8.4 Limitation of Liability. CLEARED CANDIDS AND ITS LICENSORS WILL NOT BE LIABLE TO YOU OR ANY OTHER PERSON OR ENTITY FOR ANY LOST PROFITS, PUNITIVE, SPECIAL, CONSEQUENTIAL, OR INCIDENTAL DAMAGES, COSTS OR LOSSES ARISING OUT OF THIS AGREEMENT, EVEN IF CLEARED CANDIDS OR ITS LICENSORS HAS BEEN ADVISED OF THE POSSIBILITY OF SUCH DAMAGES, COSTS OR LOSSES. SOME JURISDICTIONS DO NOT PERMIT THE EXCLUSION OR LIMITATION OF IMPLIED WARRANTIES OR LIABILITY.
9.1 Assignment. You may freely license, assign and otherwise transfer any and all rights granted hereunder to the Asset as used in connection with the Production and/or any advertisements, promotions, publicity or other material relating to the Production, in whole or in part, to any person or entity; provided, however, that: (i) the rights in the Asset, outside of the Production itself, may not be assigned and (ii) no such assignment shall relieve you of your responsibilities under the this Agreement. We may assign this agreement, without notice or consent, to any corporate affiliate or to any successor in interest, provided that such entity agrees to be bound by these terms.
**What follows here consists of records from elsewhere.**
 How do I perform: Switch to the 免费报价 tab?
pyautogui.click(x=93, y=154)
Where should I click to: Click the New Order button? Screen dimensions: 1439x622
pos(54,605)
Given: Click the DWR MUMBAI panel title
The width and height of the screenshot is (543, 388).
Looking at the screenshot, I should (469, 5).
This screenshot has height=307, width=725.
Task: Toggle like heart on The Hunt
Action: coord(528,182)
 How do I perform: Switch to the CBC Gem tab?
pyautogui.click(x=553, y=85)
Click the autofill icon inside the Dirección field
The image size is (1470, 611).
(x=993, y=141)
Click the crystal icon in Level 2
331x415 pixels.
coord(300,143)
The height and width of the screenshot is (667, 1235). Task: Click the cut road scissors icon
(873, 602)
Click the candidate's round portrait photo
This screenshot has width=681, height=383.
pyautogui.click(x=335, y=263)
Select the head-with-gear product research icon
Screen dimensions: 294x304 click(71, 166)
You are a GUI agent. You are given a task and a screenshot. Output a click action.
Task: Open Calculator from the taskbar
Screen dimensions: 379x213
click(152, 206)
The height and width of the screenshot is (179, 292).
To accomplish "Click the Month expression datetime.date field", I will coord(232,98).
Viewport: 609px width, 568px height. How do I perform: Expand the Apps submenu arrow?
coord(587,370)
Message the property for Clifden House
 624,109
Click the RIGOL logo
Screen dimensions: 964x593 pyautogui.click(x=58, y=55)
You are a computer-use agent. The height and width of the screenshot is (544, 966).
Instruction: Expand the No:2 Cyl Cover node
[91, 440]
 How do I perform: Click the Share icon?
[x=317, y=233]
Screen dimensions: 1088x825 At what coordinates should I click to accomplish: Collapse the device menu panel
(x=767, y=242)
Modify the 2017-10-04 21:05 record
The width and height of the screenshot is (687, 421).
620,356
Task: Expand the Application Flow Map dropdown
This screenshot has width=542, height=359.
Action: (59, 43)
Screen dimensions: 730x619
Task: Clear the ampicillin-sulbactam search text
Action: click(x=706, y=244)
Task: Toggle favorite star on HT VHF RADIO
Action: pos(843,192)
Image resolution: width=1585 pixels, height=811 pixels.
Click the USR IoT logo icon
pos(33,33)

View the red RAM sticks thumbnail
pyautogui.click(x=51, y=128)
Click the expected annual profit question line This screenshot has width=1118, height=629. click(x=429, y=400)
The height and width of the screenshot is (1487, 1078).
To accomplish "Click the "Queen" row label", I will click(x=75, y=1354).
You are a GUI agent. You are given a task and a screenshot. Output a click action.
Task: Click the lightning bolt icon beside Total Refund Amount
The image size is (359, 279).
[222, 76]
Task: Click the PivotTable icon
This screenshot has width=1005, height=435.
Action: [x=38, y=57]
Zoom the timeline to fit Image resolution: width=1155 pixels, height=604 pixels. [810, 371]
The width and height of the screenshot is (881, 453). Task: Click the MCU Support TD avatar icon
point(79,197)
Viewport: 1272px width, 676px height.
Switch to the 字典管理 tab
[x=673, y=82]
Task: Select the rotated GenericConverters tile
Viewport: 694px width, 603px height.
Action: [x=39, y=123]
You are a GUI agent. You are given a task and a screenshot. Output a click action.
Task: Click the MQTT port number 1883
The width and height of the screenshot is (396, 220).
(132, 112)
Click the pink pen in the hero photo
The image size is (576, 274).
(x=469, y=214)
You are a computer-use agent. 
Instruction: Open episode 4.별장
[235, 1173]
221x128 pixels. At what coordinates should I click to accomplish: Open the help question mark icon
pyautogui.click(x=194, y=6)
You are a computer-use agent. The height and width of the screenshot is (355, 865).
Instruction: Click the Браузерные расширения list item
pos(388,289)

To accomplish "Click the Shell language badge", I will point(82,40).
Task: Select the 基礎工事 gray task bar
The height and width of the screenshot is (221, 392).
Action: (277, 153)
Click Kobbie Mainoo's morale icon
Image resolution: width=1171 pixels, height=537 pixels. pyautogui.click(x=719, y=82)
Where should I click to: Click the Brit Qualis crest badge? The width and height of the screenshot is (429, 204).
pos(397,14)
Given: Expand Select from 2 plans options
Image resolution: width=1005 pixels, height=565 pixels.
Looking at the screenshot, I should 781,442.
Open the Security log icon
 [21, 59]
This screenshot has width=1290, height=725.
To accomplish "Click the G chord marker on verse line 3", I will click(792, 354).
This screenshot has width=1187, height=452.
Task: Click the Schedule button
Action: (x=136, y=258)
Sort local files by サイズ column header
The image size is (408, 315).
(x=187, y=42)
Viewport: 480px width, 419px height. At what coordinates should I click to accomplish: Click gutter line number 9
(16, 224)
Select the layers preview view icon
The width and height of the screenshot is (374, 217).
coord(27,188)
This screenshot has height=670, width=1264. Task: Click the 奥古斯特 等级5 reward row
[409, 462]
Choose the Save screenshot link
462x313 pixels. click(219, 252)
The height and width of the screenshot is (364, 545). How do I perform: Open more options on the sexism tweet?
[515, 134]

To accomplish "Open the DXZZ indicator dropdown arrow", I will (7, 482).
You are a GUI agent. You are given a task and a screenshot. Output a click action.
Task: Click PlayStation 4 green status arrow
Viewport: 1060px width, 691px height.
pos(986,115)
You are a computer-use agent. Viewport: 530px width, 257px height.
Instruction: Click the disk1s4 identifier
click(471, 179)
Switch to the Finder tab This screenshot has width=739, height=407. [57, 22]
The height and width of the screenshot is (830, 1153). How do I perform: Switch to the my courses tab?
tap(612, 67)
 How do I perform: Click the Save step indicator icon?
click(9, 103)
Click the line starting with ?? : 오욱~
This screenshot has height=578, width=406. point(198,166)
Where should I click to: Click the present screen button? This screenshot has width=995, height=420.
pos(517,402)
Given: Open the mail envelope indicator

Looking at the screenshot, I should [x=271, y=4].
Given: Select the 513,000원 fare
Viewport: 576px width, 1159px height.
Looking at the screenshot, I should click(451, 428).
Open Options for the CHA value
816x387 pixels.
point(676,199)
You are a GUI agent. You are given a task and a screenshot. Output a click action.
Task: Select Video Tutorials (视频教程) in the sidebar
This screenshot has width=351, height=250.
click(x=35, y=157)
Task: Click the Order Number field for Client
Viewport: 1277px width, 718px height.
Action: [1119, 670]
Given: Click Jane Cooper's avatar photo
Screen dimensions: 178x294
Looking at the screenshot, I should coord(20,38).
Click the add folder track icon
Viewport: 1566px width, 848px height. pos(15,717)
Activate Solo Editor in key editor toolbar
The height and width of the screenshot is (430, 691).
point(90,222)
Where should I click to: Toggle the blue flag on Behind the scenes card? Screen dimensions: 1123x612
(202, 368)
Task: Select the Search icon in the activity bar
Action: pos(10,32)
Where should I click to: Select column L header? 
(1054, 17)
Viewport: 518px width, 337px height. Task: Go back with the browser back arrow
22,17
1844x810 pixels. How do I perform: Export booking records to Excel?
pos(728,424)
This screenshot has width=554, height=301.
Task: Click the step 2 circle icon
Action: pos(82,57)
9.2 Electronic Storage. You agree to retain the copyright symbol, the name of Cleared Candids, the Asset’s identification number and any other information or metadata that may be embedded in the electronic file containing the original Asset, and to maintain appropriate security to protect the Asset from unauthorized use by third parties. You may make 1 copy of the Asset for back-up purposes.
9.3 Governing Law/Arbitration. This agreement will be governed by the laws of the state of New York, without regard to that state’s choice of law provisions. We consent to the exclusive personal jurisdiction and venue of any state or federal court located in New York to the extent that any court proceedings are commenced; provided, however, that the foregoing shall not in any way diminish or limit the mediation and arbitration provision set forth below.
WHERE ANY DISPUTE IN CONNECTION WITH THIS AGREEMENT ARISES, THE PARTIES AGREE TO FIRST TRY TO RESOLVE SUCH DISPUTE THROUGH CONFIDENTIAL MEDIATION. IF MEDIATION IS UNSUCCESSFUL, THEN DISPUTES SHALL BE RESOLVED BY FINAL AND BINDING ARBITRATION ADMINISTERED BY JAMS IN ACCORDANCE WITH ITS STREAMLINED ARBITRATION RULES AND PROCEDURES (HARD COPIES PROVIDED UPON REQUEST).
In any action by us for breach of any provision hereunder, we agree that our exclusive remedy shall be an action at law for damages and in no event shall we be entitled to injunctive or any other equitable relief.
9.4 Severability. If one or more of the provisions in this agreement is found to be invalid, illegal or unenforceable in any respect, the validity, legality and enforceability of the remaining provisions should not be affected. Such provisions should be revised only to the extent necessary to make them enforceable.
9.5 Waiver. No action of either party, other than express written waiver, may be construed as a waiver of any provision of this agreement.
9.6 Entire Agreement. No terms of conditions of this agreement may be added or deleted unless made in writing and accepted in writing by both Parties or issued electronically by us and accepted by you. In the event of any inconsistency between the terms of this Agreement and the terms contained on any purchase order sent by you, the terms of this Agreement will apply.
9.7 Notice. All notices required to be sent to Cleared Candids under this Agreement should be sent via email to: firstname.lastname@example.org. All notices to you will be sent via email to the email set out in your account.
9.8 Taxes. You agree to pay and be responsible for any and all sales taxes, use taxes, value added taxes, withholding taxes, and duties imposed by any jurisdiction as a result of the license granted to you, or of your use of the Asset.